Lo que revela la escucha de No Line on the Horizon es que los irlandeses ya están de vuelta de la búsqueda de sus propias raíces en la que estuvieron embarcados en sus últimos dos discos ( All That You Can´t Leave Behind y How to Dismantle an Atomic Bomb ). Y no fue una decisión pensada, sino experimentada. Hace unos dos años y luego de trabajar un tiempito con Rick Rubin (el productor "gurú" en esto del regreso a las fuentes) decidieron replantear el tema. Bono aprovechó un viaje a Marruecos para una de esas convenciones a las que suele asistir e invitó a sus compañeros y a Brian Eno y Daniel Lanois. Y allí, bajo el cielo marroquí, todo comenzó a funcionar. El resultado, un buen equilibrio entre lo que define a la banda y la posibilidad de jugar nuevos juegos, puede escucharse y palparse en la urgencia de "Get On Your Boots", en los sonidos indefinidos y la voz bellamente errática de "Fez-Being Born" y en las percusiones sugerentes e iniciales de "Moment of Surrender" con su guitarra blusera. Pero no faltan tampoco los temas con el claro sello de la banda: el hard rock con toque épico del tema que abre y da título al trabajo; el otro lado, el de canción más intimista, en "Magnificent"; el suave riff que domina "Unknown Caller"; la fuerza casi zeppeliana de "Stand Up Comedy"; la canción acústica, apta para el momento de enarbolar encendedores (perdón, celulares), y la crónica del tremendo presente que es "Cedar of Lebanon". Dicen, además, que el tiempo de composición y grabación fue tan fructífero que habría una segunda parte, que se lanzaría antes de fin de año. Habrá también una gira que, en principio, llegaría a Buenos Aires para el próximo verano.

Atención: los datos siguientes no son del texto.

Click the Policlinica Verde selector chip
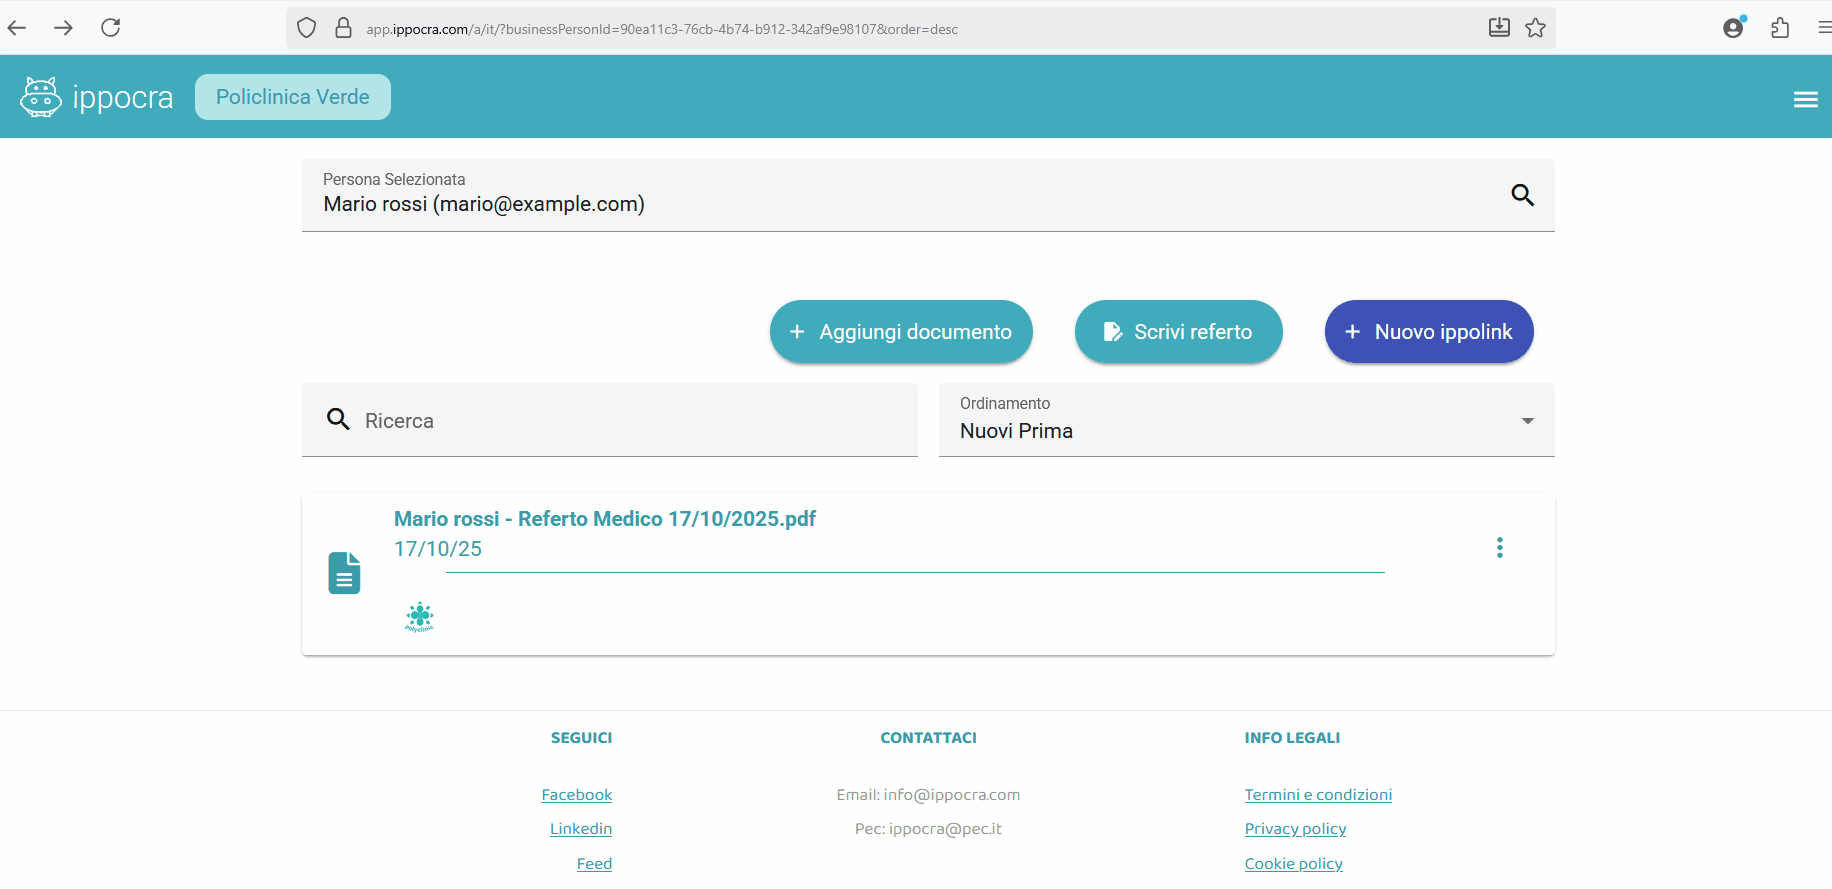Screen dimensions: 1832x889 [293, 97]
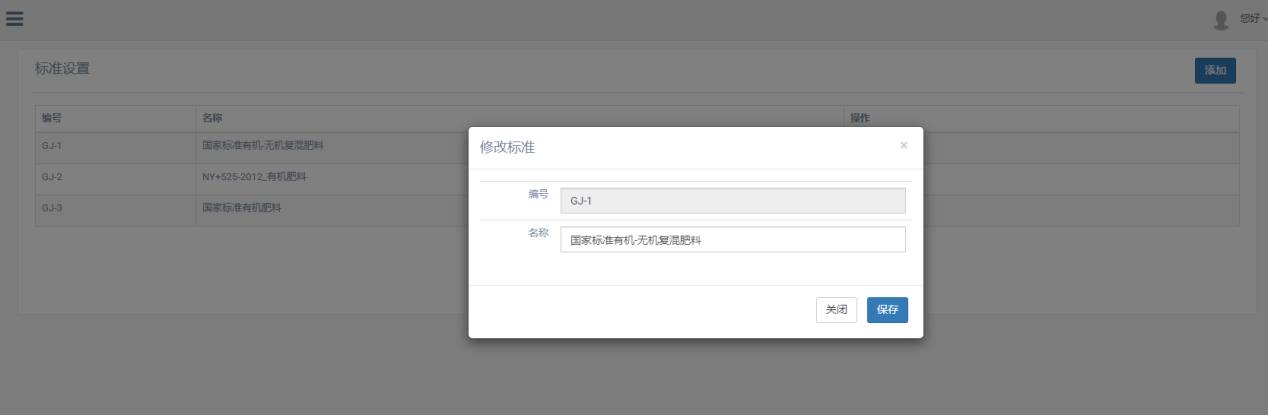Select the GJ-3 row code cell
The width and height of the screenshot is (1268, 415).
click(52, 209)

También Morrissey estaría por aquí antes de fin de año, con su nuevo álbum. Years of Refusal lo muestra esta vez con un bebe en brazos (armando, con ese gesto, su trilogía de la década, que suma la ametralladora de You Are the Quarry y el violín de Ringleader of the Tormentos ). Morrissey, como compositor que siempre precisa ayuda musical, se define y se conoce por sus letras y por su forma, tan particular, de cantarlas. Aquí, el ex Smith que ha hablado de celibatos y jugado con la ambivalencia, parece haber vuelto a su territorio más conocido, el de la soledad y el escepticismo, tras esa racha de amor romano y luminoso del disco anterior. Casi cínico, con esa voz de un Mercury cool, canta que el perdón no alcanza y que se las arregla bien, muy bien, solo. Y no hay duda.